Opinion: Lies, Damned Lies, and Statistics
The heart of the Stand Up For SIT campaign was to have the Education Minister Chris Hipkins hear Southland’s voice. To hear our cries of how much his Reform of Vocational Education (RoVE) would damage Southland.
Be heard, we said. We were heard. But no one listened.
Thursday’s announcements from the Education Minister have confirmed our worst fears.
We were hopeful there might have been at least some change around the level of regional autonomy – assurances SIT would remain in control of its assets with the mandate to distribute cash reserves as it sees fit.
While the words “cash reserves (over a limit) will be ring fenced for reinvestment in your region” lie on a page, there are no assurances that SIT will be allowed to decide how the money is spent locally.
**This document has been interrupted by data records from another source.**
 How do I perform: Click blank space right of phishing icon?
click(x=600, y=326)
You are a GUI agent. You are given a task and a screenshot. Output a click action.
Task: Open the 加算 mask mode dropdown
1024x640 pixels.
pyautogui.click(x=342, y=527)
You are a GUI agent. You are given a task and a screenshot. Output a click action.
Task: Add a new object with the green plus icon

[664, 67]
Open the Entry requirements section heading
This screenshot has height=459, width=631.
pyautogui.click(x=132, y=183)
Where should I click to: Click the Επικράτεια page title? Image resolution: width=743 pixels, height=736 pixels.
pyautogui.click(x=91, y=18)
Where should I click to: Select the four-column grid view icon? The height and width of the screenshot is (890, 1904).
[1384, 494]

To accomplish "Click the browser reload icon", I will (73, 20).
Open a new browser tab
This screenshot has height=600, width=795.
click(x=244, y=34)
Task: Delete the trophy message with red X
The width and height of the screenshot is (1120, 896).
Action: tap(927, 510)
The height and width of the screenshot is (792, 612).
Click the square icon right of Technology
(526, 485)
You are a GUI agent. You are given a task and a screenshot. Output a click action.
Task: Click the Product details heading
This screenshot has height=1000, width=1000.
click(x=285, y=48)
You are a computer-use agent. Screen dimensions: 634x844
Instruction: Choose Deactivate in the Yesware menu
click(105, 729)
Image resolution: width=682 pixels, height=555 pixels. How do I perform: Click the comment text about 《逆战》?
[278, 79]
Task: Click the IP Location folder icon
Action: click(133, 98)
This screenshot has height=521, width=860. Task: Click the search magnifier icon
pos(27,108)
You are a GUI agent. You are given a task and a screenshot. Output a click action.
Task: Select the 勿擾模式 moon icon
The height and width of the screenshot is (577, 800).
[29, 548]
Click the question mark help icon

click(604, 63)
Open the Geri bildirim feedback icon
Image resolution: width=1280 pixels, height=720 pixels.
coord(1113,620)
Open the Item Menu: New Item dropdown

The RoVE summary, and indeed Hipkins’ announcements, have a shocking lack in detail. For something which is meant to be the biggest shake up in vocational education in decades, perhaps Hipkins would have been met with a less frenzied response if he’d bothered to outline any form of detail in fact, not just rhetoric.
He claims to be collaborative and transparent. He’s been anything but.
There’s also the fact that the RoVE Summary of Change Decisions discounts the 853 submissions sent in by the Stand Up For SIT campaign. That’s nearly 30 per cent of total submissions ignored.
He says 48 per cent of submissions supported the merged body, the New Zealand Institute of Skills and Technology. But if you count the Stand Up For SIT submissions, only 20 per cent are in support.
Do we not count? Do our voices not matter? Why are Southlanders excluded from the statistics? Because we were brave enough to be vocal and stand up for what we believe in?
It is a gross misappropriation of the democratic process to disregard the voices of the people who will be affected most, simply because it would make the statistics look bad.
I’m reminded of a Mark Twain quote in this instance. “There are three kinds of lies: lies, damned lies, and statistics.”
Calling SIT the “Southland Institute of Technology” in this part of the summary speaks volumes. He can’t even get their name right.
We are sick of hearing “we’ve listened carefully” and “that’s something we’ll discuss…” because the Minister quite clearly hasn’t listened and has no intention of discussing. His track record shows this.
Fortunately for students and staff, it’s business as usual. We can at least take solace in the knowledge students can, and are being encouraged, to continue with their study plans and enrol in courses. We can all be confident in SIT’s ability to deliver world-class education across a variety of industries for the time to come.
Since the announcement I have been liaising with Southland’s leaders and stakeholders to formulate a plan on where to from here. We will continue to advocate for change and to ensure SIT is placed in the best possible position for when the merger takes effect, on April 1, 2020.
Southland is furious. We need to protect the future of our region. You will hear us this time, Minister.
By Carla Forbes, Stand Up For SIT, Coordinator.